SELECTED TEXT.

——

When the government introduced a constitutionally mandated gender quota rule in 2010, in a bid to tone down male dominance in positions of power, it was ridiculed in the same way that any affirmative action policy is. The conflicting views are that it undermines meritocracy and perpetuates reverse discrimination. Which of course are arguments that overlook the need for diversity, representation, and the ‘tyranny of numbers’ that favours the majority regardless of merit or feasibility. They also assume that affirmative action somehow makes it easier for individuals to secure reserved roles and positions.
In the Kenyan job market, the number of qualified and viable candidates vastly supersedes the number of available opportunities. Therefore, candidates are more likely to experience harmful recruitment practices to even be considered. Add gender, restrictive cultural norms, and politics to that cocktail and you can be assured that female politicians do not just land in their seats because of a ubiquitous superficial quota.
Female candidates contend with huge nomination fees and fewer resource endowment for campaigning, the societal value assumption that men are better suited to politics and winning elections, and the sexualisation that comes with this skewed value system, opaque nomination processes, and management frameworks that malign and reduce their success rates.
Not to mention that the traditional conservative norms of female subservience are compounded by a deeply ingrained patriarchal mentality. A good example of this is in the case of Deputy President aspirant Martha Karua and the results of the Kirinyaga County gubernatorial race. Here Karua, who had the opportunity to become Kenya’s first female DP, lost the Governorship in her home county. Although another woman won it could be argued that the lack of overwhelming support for Karua was because the populace could not divorce the candidate from her affiliations or buy into her larger aspiration.
It is therefore impressive that despite the numerous barriers and biases, women managed to shine in this year’s general election. We will get to see if a more gender-balanced government can improve the lives of Kenyans.
The women have it!

——

DATA PROVIDED.
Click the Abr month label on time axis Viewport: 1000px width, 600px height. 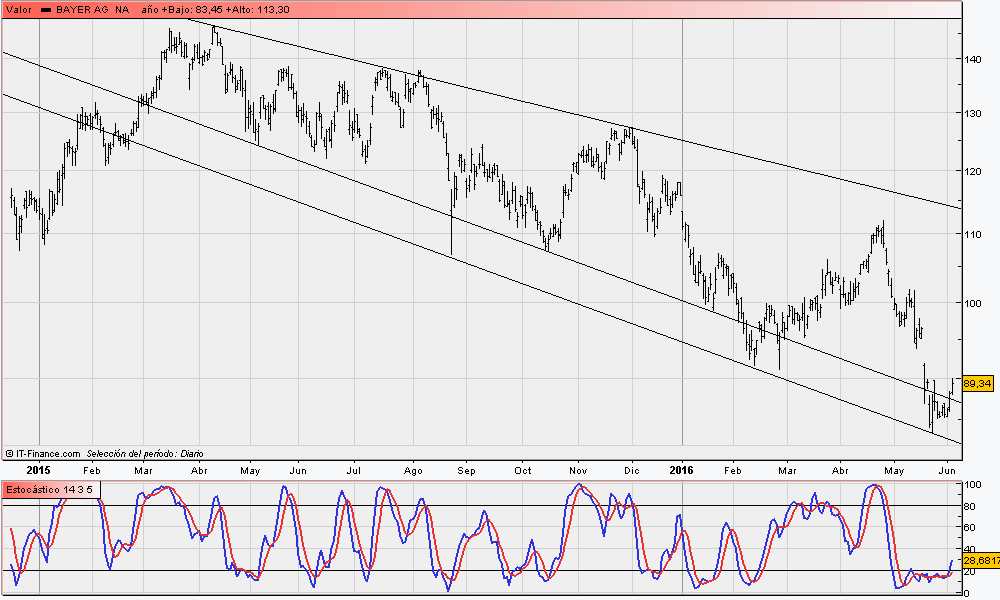point(198,470)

——

EXERCISE DIRECTIONS.
In the piece on Kenya's gender quota, what race did Martha Karua lose in her home county?

ANSWER TO THIS PROBLEM.
She lost the Kirinyaga County gubernatorial race.